Windsor, Ontario experienced devastating flood damage a month ago (we wrote about the Windsor flood in our previous blog post), leading many Canadians to ask why they are not covered. In Canada, overland flooding is not insured by any private insurer, other than a few available in Alberta. This is odd since floods are by far the most expensive natural disaster for both insurers and the federal government. Over 70 percent of Canadians believe they have overland flood coverage, but when they find out they do not, it is too late.

Flood Maps and Flood Insurance

One reason why insurers have been hesitant to offer overland flooding coverage is because there is insufficient data to formulate a policy. The flood maps for 900 communities across Canada were not only drafted in the 1970s but are also incomplete due to budget cuts. Flood maps can help insurers to assess the risks to homes as well as provide homeowners with vital analytics of their property and neighbourhood. Although the Ministry of Public Safety has put forward a proposal to fund new maps, until the government provides a comprehensive map to insurers, it’s unlikely Canadians will see overland insurance.

Costs Associated With Flood Insurance and Insurance Premiums

In 2013, the floods that affected 23 communities in southern Alberta cost the insurance industry an estimated $1.7 billion, while the July flood in Toronto that same year caused $850 million in damages. Keep in mind, that these are just the commercial costs, as most residential properties are not insured. These costs may be even higher the next time around as floods become more prevalent due to climate change and building costs continue to rise. Currently, most homeowners’ insurance policies provide coverage for backed-up sewage that floods basements. However, the reason many insurance leaders do not offer residential flood insurance is that most would not be able to afford the premiums.

Government Involvement

In countries like the US where overland flood insurance is offered, plans are provided in partnership with the government. For example, the National Flood Insurance Partnership works with 80 private insurers to bring flood insurance coverage to people who live in communities that meet the criteria for flood prevention measures to be taken.

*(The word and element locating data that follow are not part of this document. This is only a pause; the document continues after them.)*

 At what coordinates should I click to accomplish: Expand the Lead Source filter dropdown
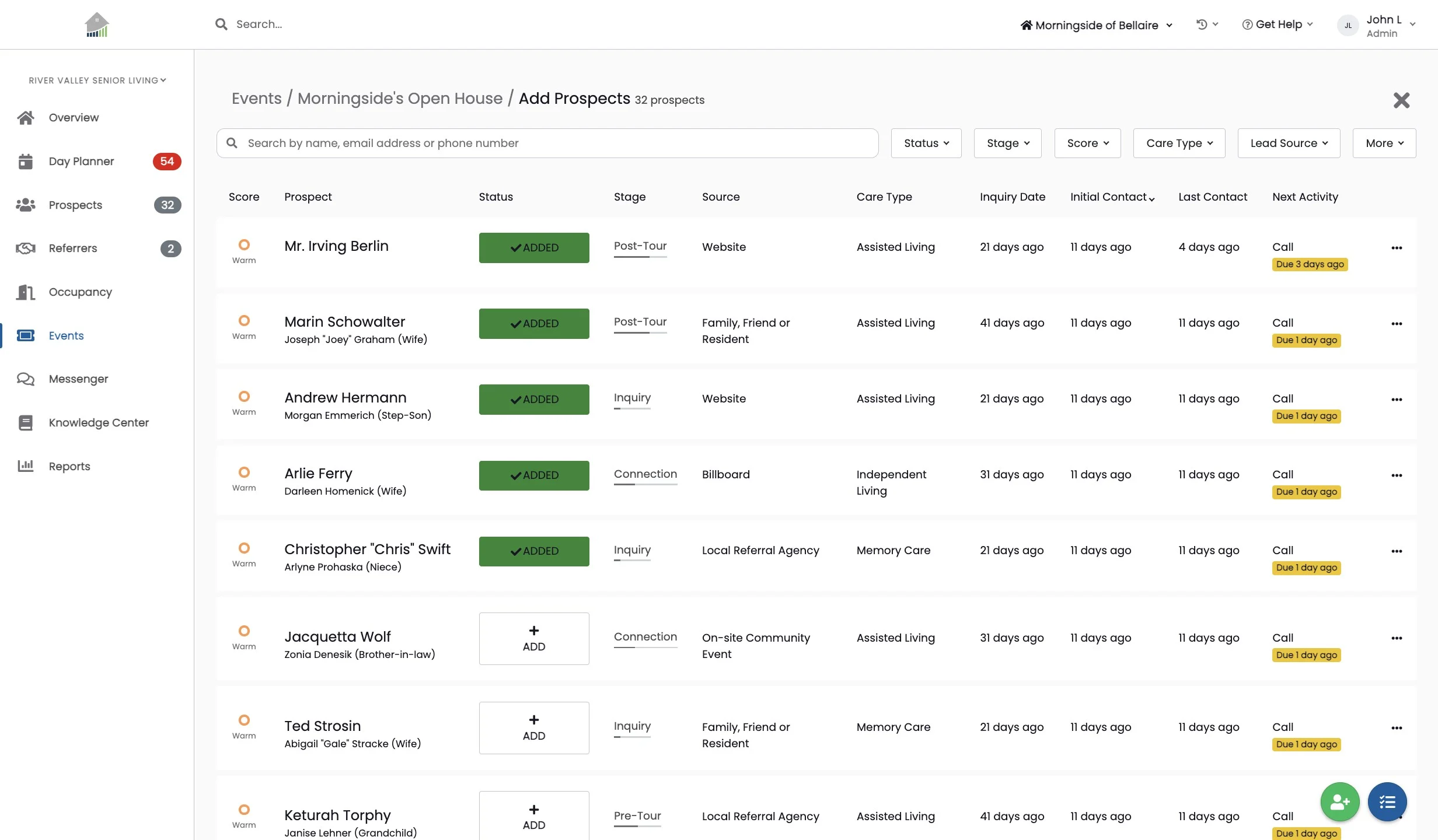tap(1288, 144)
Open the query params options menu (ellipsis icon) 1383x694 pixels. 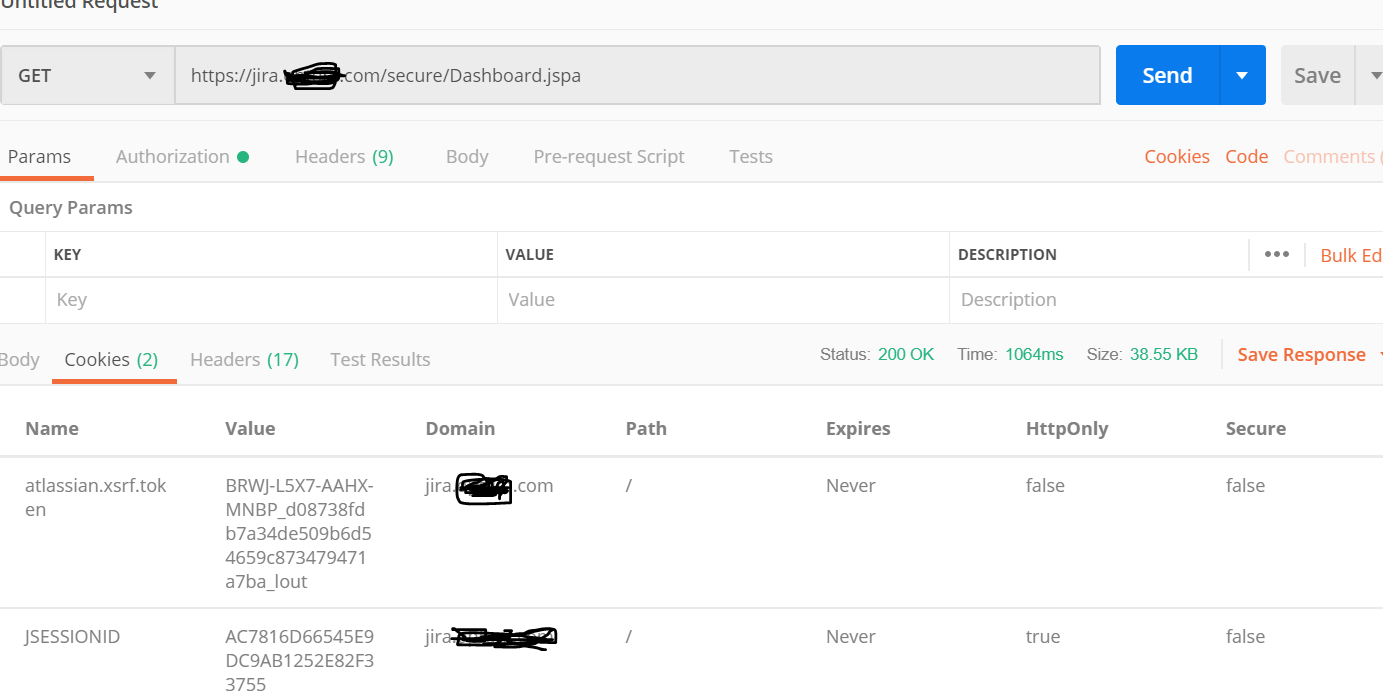coord(1277,254)

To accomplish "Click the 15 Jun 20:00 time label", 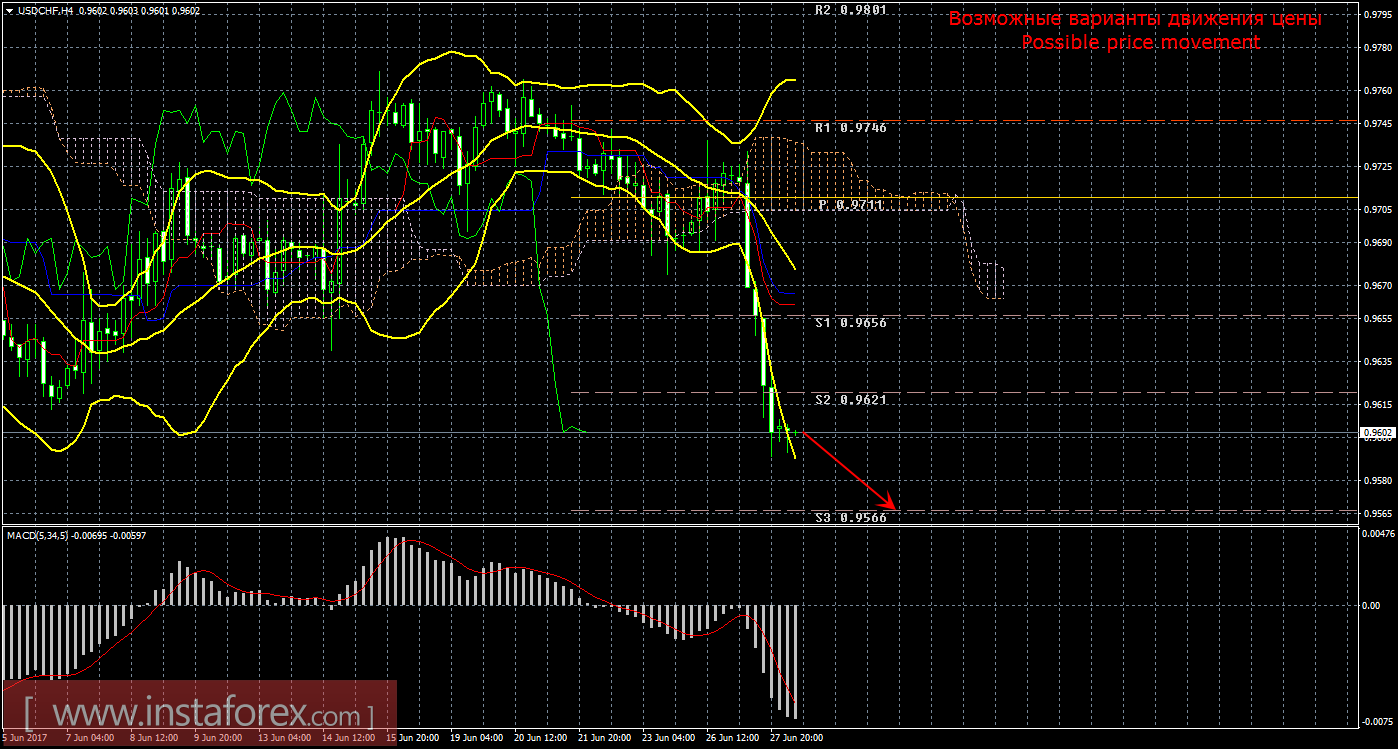I will pos(410,738).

Canada requires a similar program that has the federal government work with private insurers, citizens, and municipalities to protect Canadians and their homes. This means updating the maps, ensuring premiums are affordable, and enacting preventative measures in high-risk communities across the country.

What You Can Do Now to Protect Your Property From Flood

Any progress in the push for overland flood insurance will be slow, but there are ways to protect your property. Here are 3 things you should consider:

  1. Acquire other forms of insurance: Although overland insurance is not offered, you can still protect yourself from sewage back-ups or sump pump failure. This coverage is usually offered as amendments, not as part of basic homeowners’ insurance.
  2. Waterproof your basement: If your home has a basement and live in a flood-prone area, you should consider waterproofing your basement. Windsor residents who did so have seen little-to-no damage in their basements.
  3. Have a plan in place: In the case of a flash flood, make sure you are prepared to move furniture, appliances and everything else to higher ground.